Re: BOCU-1, SCSU, etc.

Disclaimer: Still not an official WG response.

On Jan 27, 2008, at 05:36, Brian Smith wrote:

> Henri Sivonen wrote:
>> It is possible, but I think that developing such encodings is
>> the wrong thing to do. UTF-8 can express all Unicode
>> characters, so new encodings will be incompatible with
>> existing software with no improvements in Unicode expressiveness.
>
> UTF-8 is only efficient for European languages. For non-European
> languages, BOCU and SCSU offer a significant savings:
> http://unicode.org/notes/tn6/tn6-1.html. UTF-8's design forces the
> people of the world with the least money to use the most network
> bandwidth and storage space.

It's a common mistake to compare compactness of Unicode-specific  
compression schemes against uncompressed UTF-8. Encoding HTML5 as  
UTF-8 and compressing the result using gzip on the HTTP layer already  
works and is backwards-compatible.

BOCU-1 and SCSU are not supported by current browsers, so even if  
support were added in the future, using them would force the people  
with the least money to upgrade their systems the soonest (presumably  
at non-trivial cost).

>>>> However, encoding proliferation is a  problem.
>
> If BOCU and/or SCSU were more widely supported, then legacy encodings
> like TIS-620 (Thai encoded as single bytes) could reasonably fade  
> away.

Legacy on the Web doesn't fade away enough to allow support to be  
dropped. UAs will always have to support TIS-620. So if you are  
concerned that gzipped UTF-8 isn't compact enough for Thai, gzipped  
TIS-620 will always be more compatible than BOCU-1 or SCSU (given that  
legacy software never fully fades away, either).

>> Developers are free to waste their time on encodings when
>> they do things in the RAM space of their own applications.
>> Communications on the public Web affect other people, so
>> developers who implement pointless stuff waste the time of
>> other developers as well when they need to interoperate with
>> the pointlessness.
>
> Encodings that offer savings over UTF-8 are not a waste of time.

The waste of time comment was particularly about UTF-32.
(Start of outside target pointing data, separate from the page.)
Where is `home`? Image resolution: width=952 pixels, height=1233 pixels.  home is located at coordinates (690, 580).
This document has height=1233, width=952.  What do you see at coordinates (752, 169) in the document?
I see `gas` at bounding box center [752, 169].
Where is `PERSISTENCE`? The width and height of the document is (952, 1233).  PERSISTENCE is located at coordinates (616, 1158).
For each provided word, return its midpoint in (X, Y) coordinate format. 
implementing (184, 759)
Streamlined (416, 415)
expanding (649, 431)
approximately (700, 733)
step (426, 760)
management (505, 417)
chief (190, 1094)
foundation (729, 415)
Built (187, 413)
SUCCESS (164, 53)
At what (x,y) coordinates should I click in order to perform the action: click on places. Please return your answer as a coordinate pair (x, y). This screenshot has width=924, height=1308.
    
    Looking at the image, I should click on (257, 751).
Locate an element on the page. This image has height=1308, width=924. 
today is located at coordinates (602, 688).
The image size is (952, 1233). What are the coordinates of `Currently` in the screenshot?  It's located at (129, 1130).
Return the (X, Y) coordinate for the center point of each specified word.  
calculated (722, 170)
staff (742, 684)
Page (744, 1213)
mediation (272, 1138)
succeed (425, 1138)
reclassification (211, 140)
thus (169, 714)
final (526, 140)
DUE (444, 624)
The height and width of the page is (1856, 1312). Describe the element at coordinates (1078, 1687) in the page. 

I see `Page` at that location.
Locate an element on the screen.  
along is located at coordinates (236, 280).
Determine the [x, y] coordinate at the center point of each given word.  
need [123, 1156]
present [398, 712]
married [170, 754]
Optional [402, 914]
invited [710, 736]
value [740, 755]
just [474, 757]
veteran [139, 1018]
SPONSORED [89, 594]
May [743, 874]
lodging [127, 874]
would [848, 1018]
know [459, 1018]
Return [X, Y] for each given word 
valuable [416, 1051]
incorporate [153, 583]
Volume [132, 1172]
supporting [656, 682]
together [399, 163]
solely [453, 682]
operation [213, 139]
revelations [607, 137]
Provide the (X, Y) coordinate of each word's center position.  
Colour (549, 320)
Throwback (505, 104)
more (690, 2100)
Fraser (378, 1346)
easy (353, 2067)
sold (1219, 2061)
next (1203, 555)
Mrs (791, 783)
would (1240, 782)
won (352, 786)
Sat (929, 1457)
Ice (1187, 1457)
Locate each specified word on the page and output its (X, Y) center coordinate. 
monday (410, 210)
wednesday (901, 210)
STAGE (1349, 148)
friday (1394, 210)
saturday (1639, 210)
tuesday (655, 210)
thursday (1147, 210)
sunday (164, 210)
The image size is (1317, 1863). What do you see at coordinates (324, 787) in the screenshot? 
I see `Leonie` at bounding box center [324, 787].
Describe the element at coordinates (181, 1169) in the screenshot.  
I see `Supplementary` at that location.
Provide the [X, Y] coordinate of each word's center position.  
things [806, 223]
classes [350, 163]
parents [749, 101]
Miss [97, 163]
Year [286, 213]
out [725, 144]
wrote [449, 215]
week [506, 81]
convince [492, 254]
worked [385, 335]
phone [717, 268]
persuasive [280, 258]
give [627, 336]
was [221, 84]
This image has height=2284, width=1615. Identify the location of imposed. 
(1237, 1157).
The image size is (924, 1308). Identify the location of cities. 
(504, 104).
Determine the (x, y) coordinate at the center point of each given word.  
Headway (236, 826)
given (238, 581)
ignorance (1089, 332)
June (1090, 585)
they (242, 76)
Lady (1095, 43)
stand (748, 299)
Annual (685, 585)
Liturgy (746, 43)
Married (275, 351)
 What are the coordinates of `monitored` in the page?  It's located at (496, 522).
>>> But for some scripts and applications UTF-32 could be more straight
>>> forward than UTF-16.
>>
>> In some cases UTF-32 might be preferable in RAM. UTF-32 is
>> never preferable as an encoding for transferring over the
>> network. HTML5 encoded as UTF-8 is *always* more compact than
>> the same document encoded as UTF-16 or UTF-32 regardless of
>> the script of the content.
>
> UTF-8 is significantly less compact than SCSU/BOCU for most peoples'
> native languages.


For such arguments, gzip should always be considered and the  
compatibility benefits of UTF-8 + gzip be appreciated.

-- 
Henri Sivonen
hsivonen@iki.fi
http://hsivonen.iki.fi/

Received on Sunday, 27 January 2008 09:45:39 UTC